Eine etwa 30-köpfige Gruppe folgt Josephine Apraku durch das Afrikanische Viertel im nördlichen Wedding. Mehrmals im Monat führt die Afrikanistin durch die Straßen rund um den U-Bahnhof Afrikanische Straße, erzählt von der kolonialen Vergangenheit des Viertels und den Namensgebern seiner Straßen. Wie der Berliner Verein Berlin Postkolonial fordert Apraku eine Umbenennung der drei Straßen, die nach den deutschen Kolonialbegründern Lüderitz, Nachtigal und Peters benannt sind.
„Das Festhalten an diesen Namen bedeutet nicht nur ein Festhalten an kolonialrassistischen Vorstellungen, sondern auch an nationalsozialistischen“, sagt Apraku und verweist auf den imperialistischen Charakter der nationalsozialistischen Außenpolitik. Eines der zentralen außenpolitischen Ziele der NS-Zeit war es, die Dekolonialisierung rückgängig zu machen. Aprakus Argument ist ein handfestes: Einige Straßenbenennungen im Afrikanischen Viertel fanden während des Nationalsozialismus statt.

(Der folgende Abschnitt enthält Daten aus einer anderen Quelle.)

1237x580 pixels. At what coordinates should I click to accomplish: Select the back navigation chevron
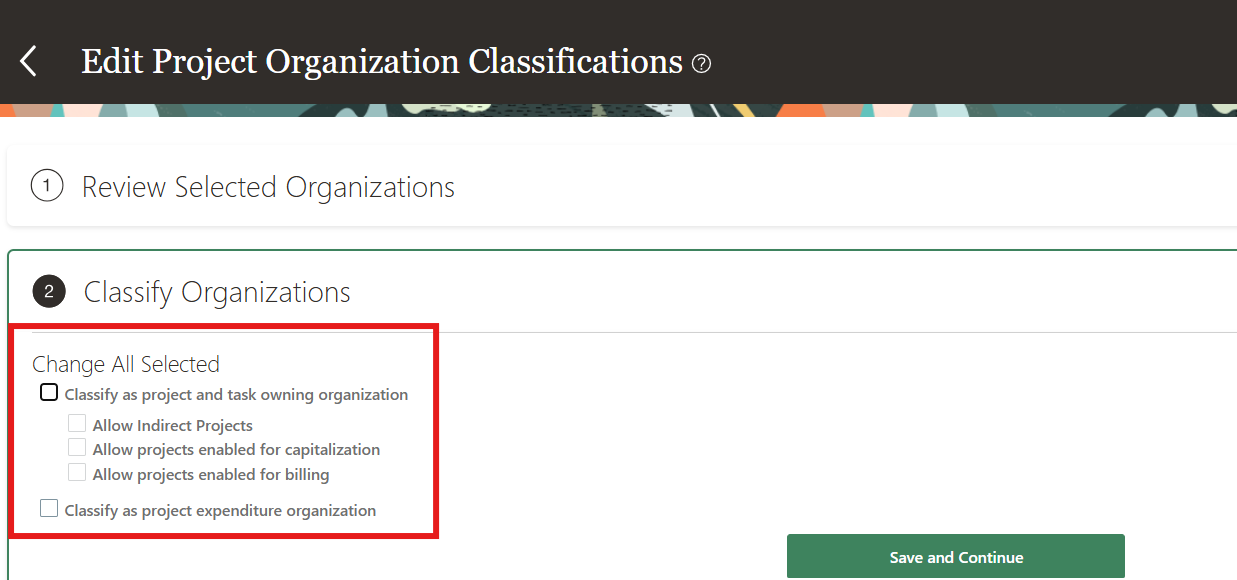(x=28, y=61)
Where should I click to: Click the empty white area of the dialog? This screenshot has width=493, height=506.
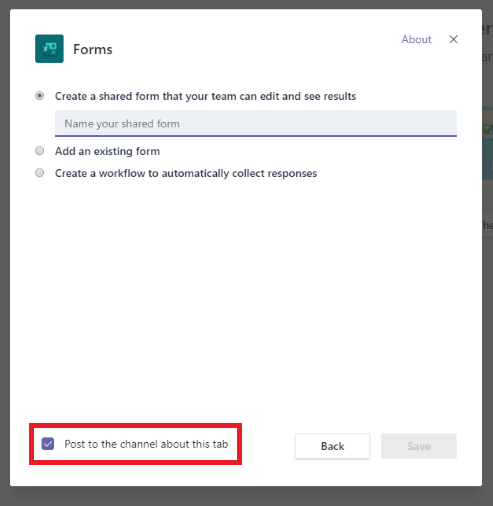coord(246,300)
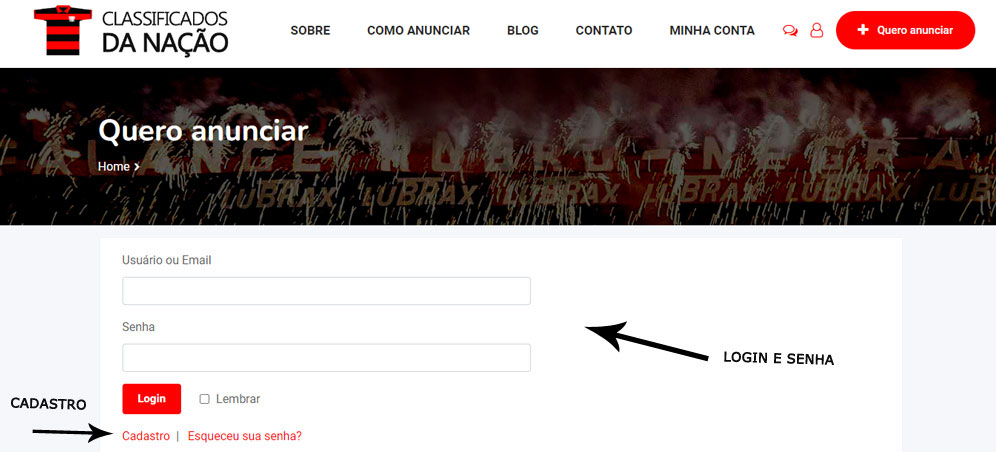This screenshot has height=452, width=996.
Task: Click the plus icon in Quero anunciar button
Action: click(x=863, y=30)
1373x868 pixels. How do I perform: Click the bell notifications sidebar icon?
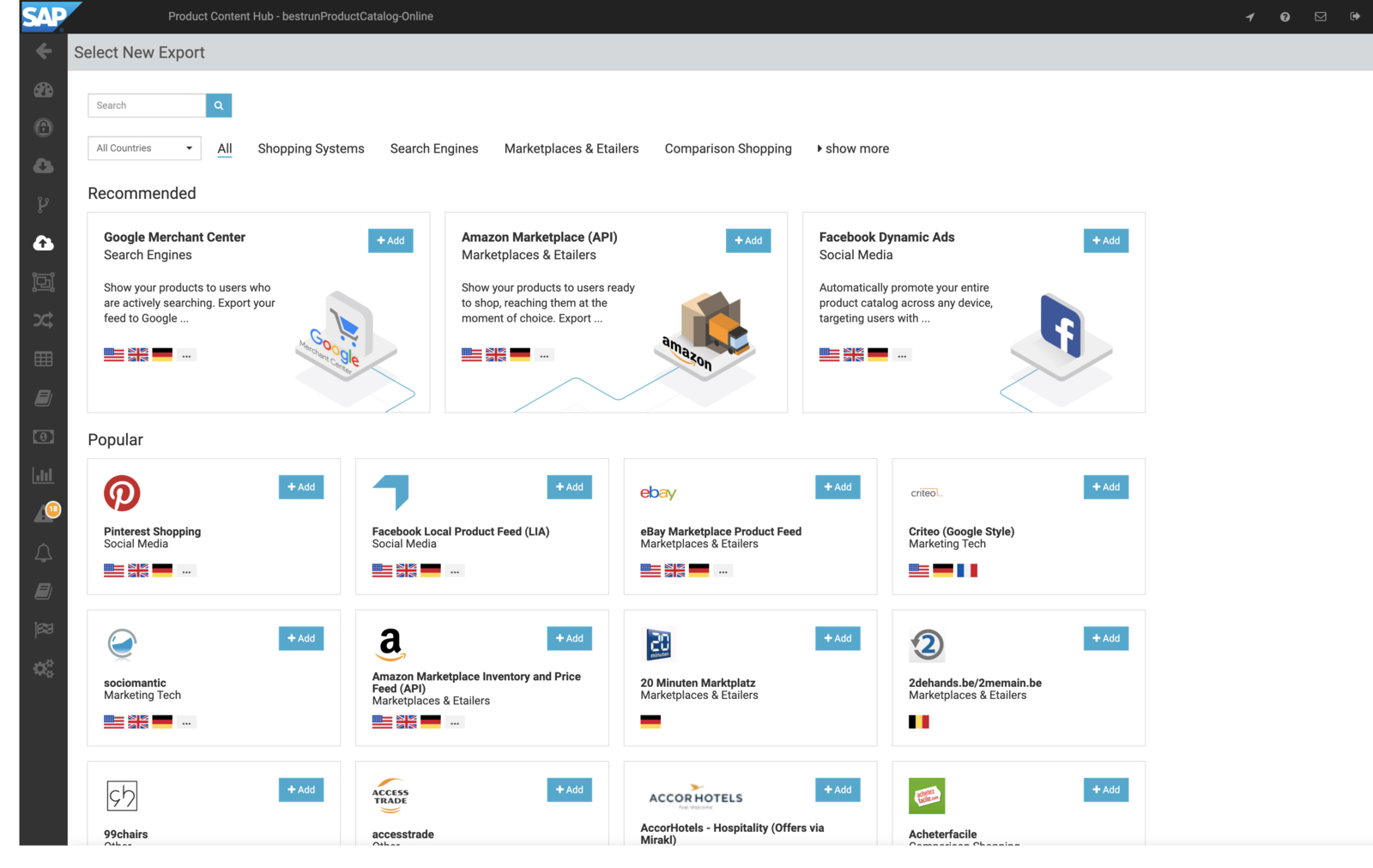(x=43, y=553)
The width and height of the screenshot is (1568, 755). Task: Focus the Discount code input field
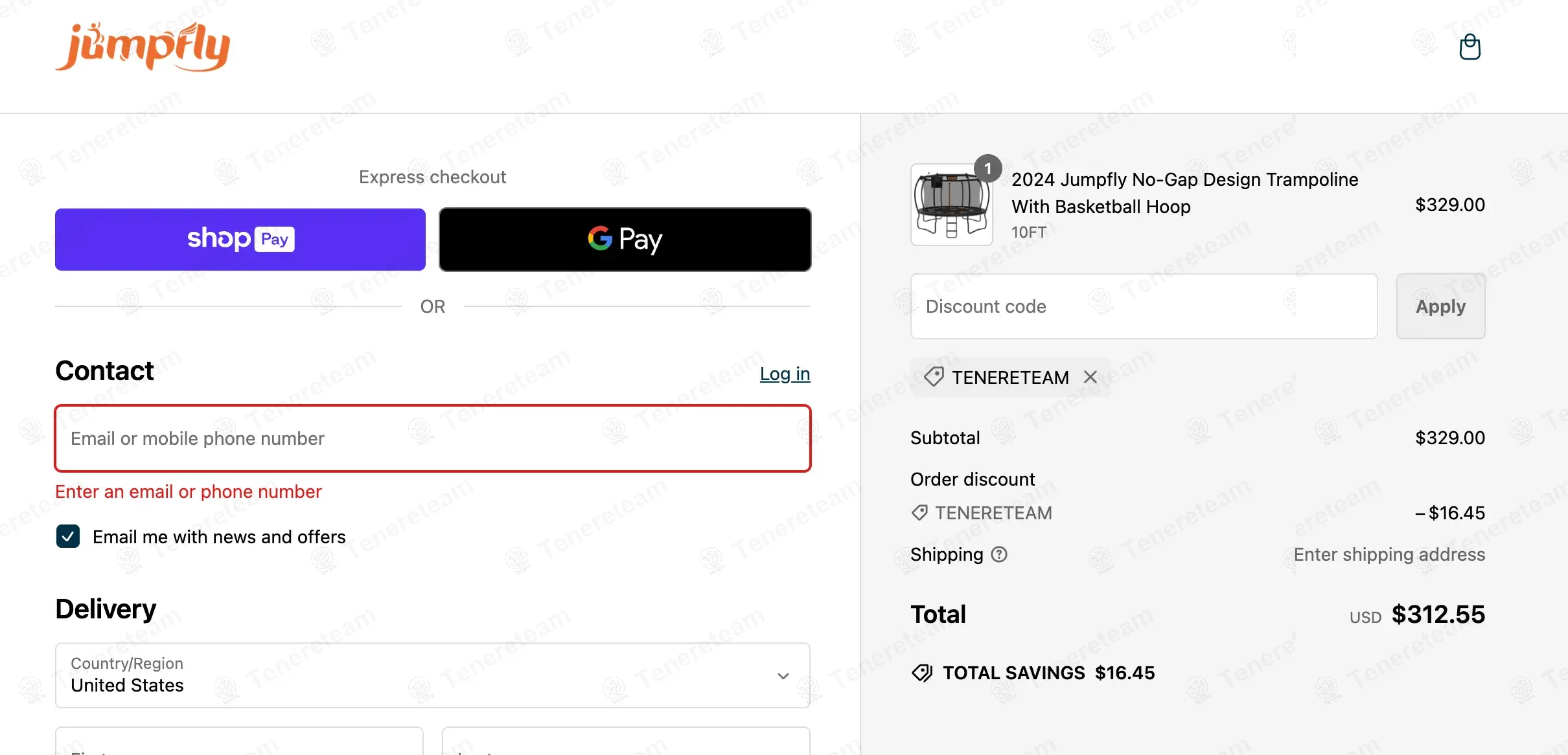1144,306
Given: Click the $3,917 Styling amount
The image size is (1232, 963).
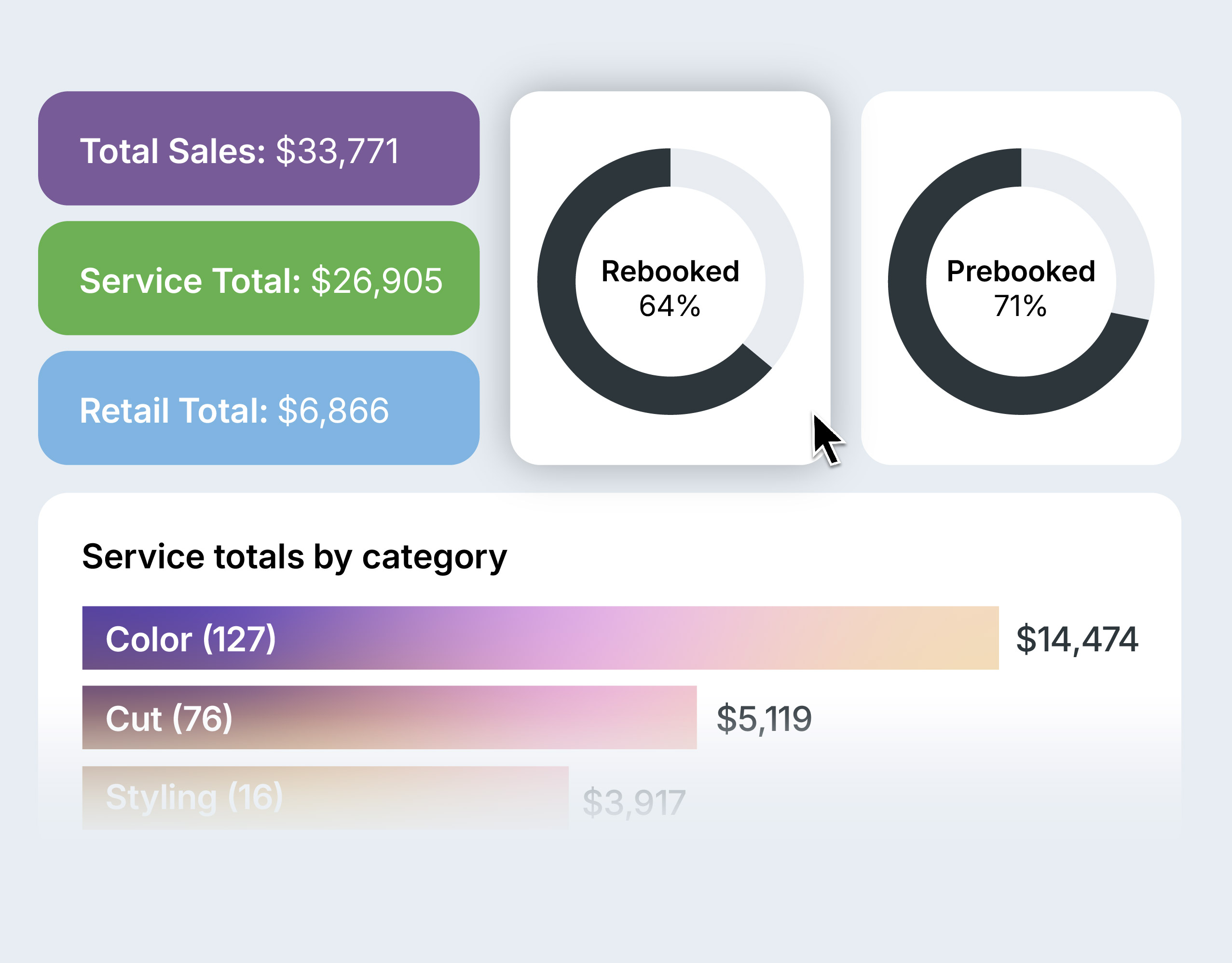Looking at the screenshot, I should click(x=634, y=802).
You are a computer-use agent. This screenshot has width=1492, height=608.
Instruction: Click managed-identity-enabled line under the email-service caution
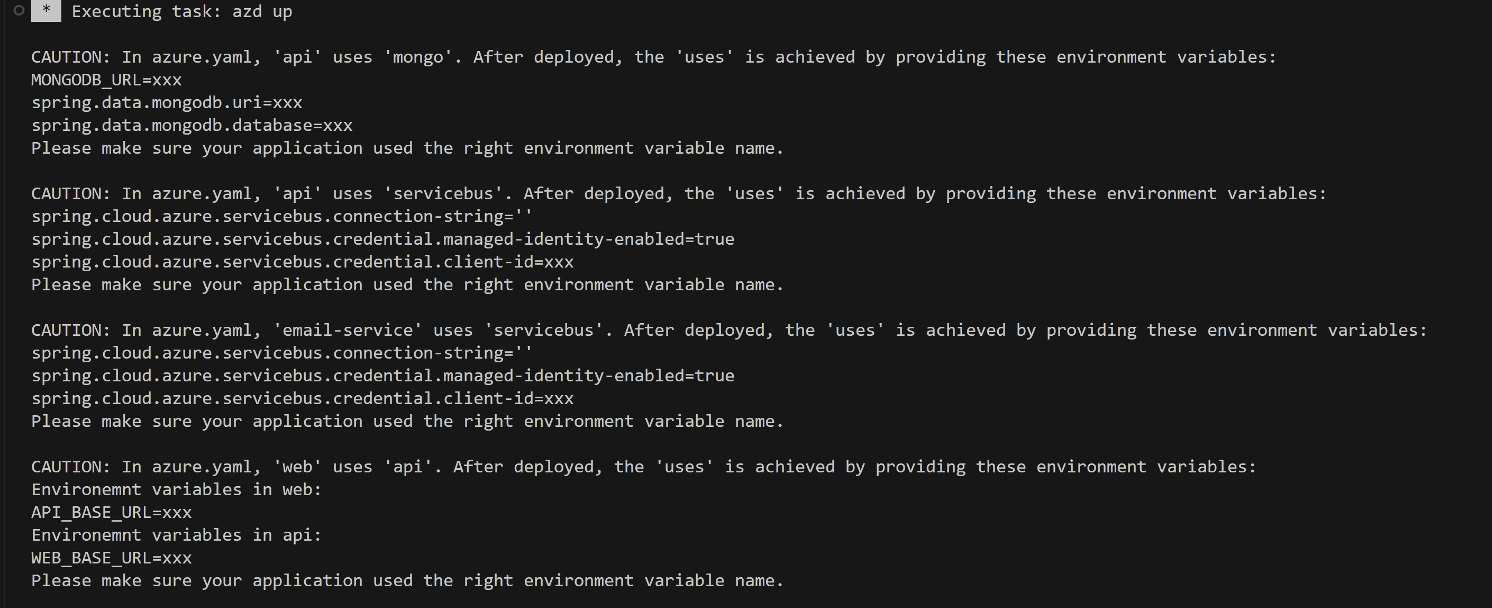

Idealisierung als "Afrikaforscher"
Apraku kritisiert, dass die drei deutschen Kolonialbegründer in der Populärliteratur häufig als „Afrikaforscher“ idealisiert würden. Am ehesten trifft diese Verharmlosung noch auf Gustav Nachtigal zu, dessen Schriften von seiner kritischen Haltung gegenüber dem europäischen Imperialismus zeugen. Dennoch: 1884 ernannte Bismarck den expeditionserfahrenen Forscher zum Reichskommissar für Deutsch-Westafrika. In dieser Funktion beglaubigte Nachtigal die zum Teil betrügerisch erworbenen Rechte der Firma Lüderitz im heutigen Namibia.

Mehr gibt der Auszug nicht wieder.